Korenstein called the buyout an inappropriate "gift of public funds" that is especially galling given the budget crisis. She blamed the board majority, not Brewer, for the settlement, saying that she would have preferred Brewer to remain in his current role, splitting executive duties with Cortines.

LaMotte also had endorsed that tandem arrangement but said that she would not necessarily oppose a buyout, provided that Brewer's rights were respected.

Since joining the district eight months ago, Cortines has managed day-to-day operations as well as long-term planning, while Brewer has focused on lobbying efforts, school board meetings and serving as the public face of L.A. Unified. At Tuesday's meeting, Brewer noted that he plans to travel to Sacramento this week to lobby lawmakers for relief from money woes that he characterized as the worst since 1929.

"This is bad. This is ugly," he said. "We have to fix this."

In a brief statement regarding the buyout, Brewer said: "No matter what happens next, I will remain a champion for the children, teachers and staff of LAUSD."

A week ago, the retired Navy vice admiral, who is African American, vowed to serve until the last minute of his last day, implying that he intended to fight to keep his job. At the same time, some black leaders said the move against him was abrupt and unfair.

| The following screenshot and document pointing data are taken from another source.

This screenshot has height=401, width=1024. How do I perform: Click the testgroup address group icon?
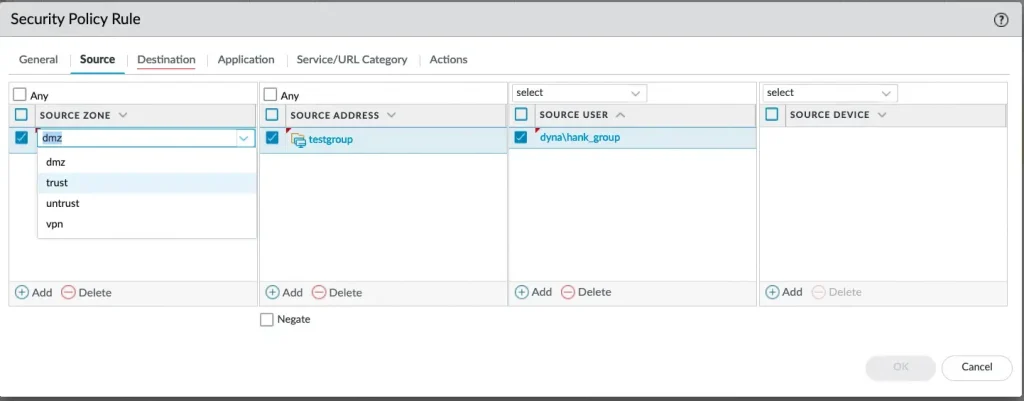pos(298,139)
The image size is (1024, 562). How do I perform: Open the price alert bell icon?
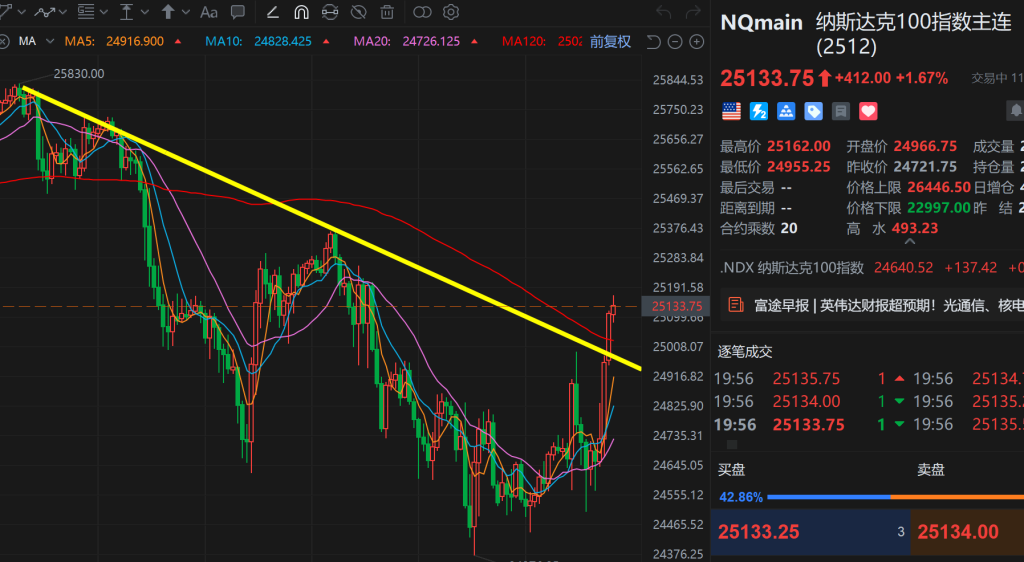tap(1016, 111)
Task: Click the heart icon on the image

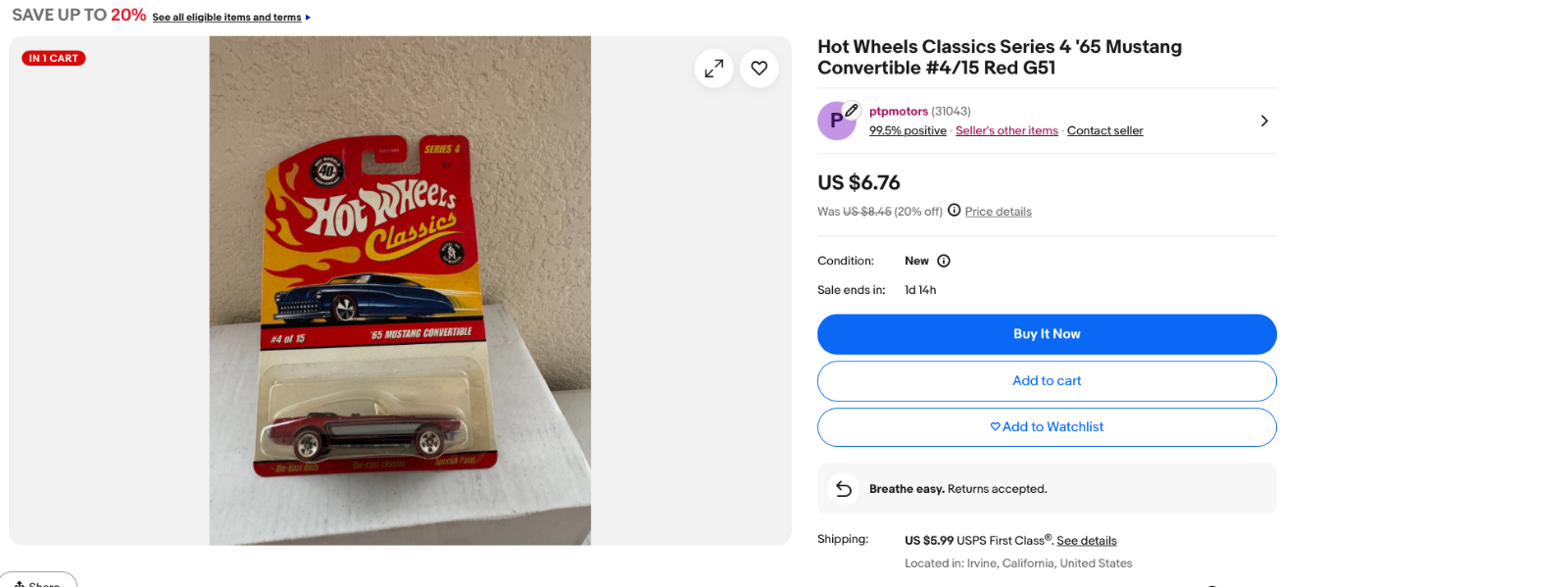Action: coord(759,68)
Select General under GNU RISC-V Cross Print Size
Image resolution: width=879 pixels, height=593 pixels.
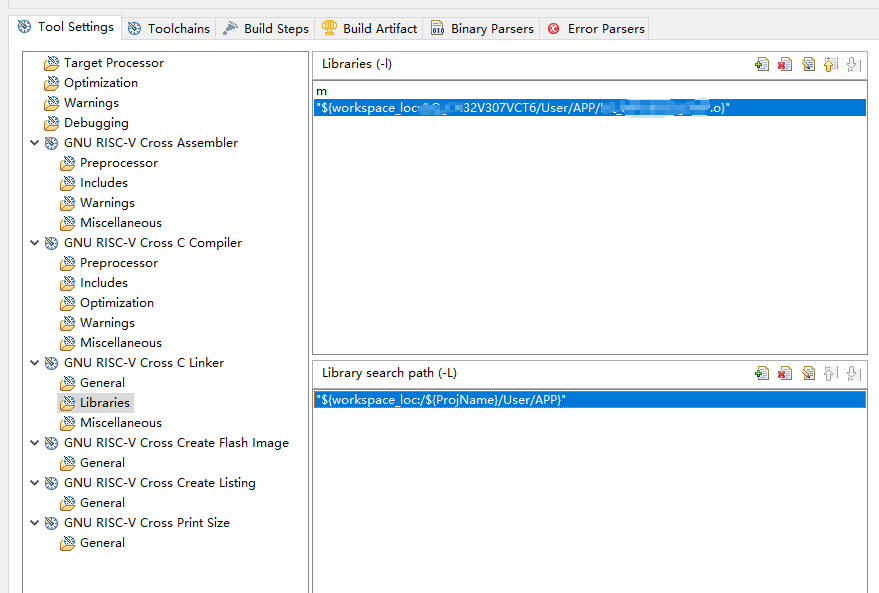(102, 543)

In announcing Monday his intention to step down, Brewer said he recognized that the controversy over his removal had the potential to exacerbate racial tensions in the city. His departure, he added, should not be viewed through a racial prism, although he accused his opponents of pursuing political agendas to the detriment of children.

Garcia and other critics of Brewer have said the superintendent has moved neither fast enough nor effectively enough to improve the school system. Brewer has pointed out that district gains on test scores this year well outpaced the state's as a whole and that voters last month approved the district's largest bond issue ever.

The payout to Brewer has brought to light the board's inability to create performance goals for him.

Deciding on appropriate, measurable objectives for a superintendent is difficult even in the best of circumstances, said veteran educators, including Cortines.

But in Brewer's case, uncertainties loomed over the process. With no experience in education, Brewer had to deal with goal-setting in an unfamiliar arena, and he was unsure to whom he would ultimately answer.

When he was hired, most members of the board were at odds with Villaraigosa. But that wasn't the case for the board majority that took over eight months into his term. And Brewer never won over those members.

In an interview last week, Brewer said that some of the goals they suggested were unrealistic.

Instead of getting to mutually agreed-upon objectives, the new board approved instead a series of lengthy public resolutions to guide, or control, the superintendent.

The school district might have been on the hook for a settlement regardless, said former district general counsel Kevin Reed, who worked for the school system when Brewer was hired.

Terminations "for cause," which don't require buyouts, typically involve malfeasance or violations of law.

Still, "he's been in this position for two years," said Priscilla Wohlstetter, a professor at the USC Rossier School of Education. "It's in everyone's best interests to have clear expectations."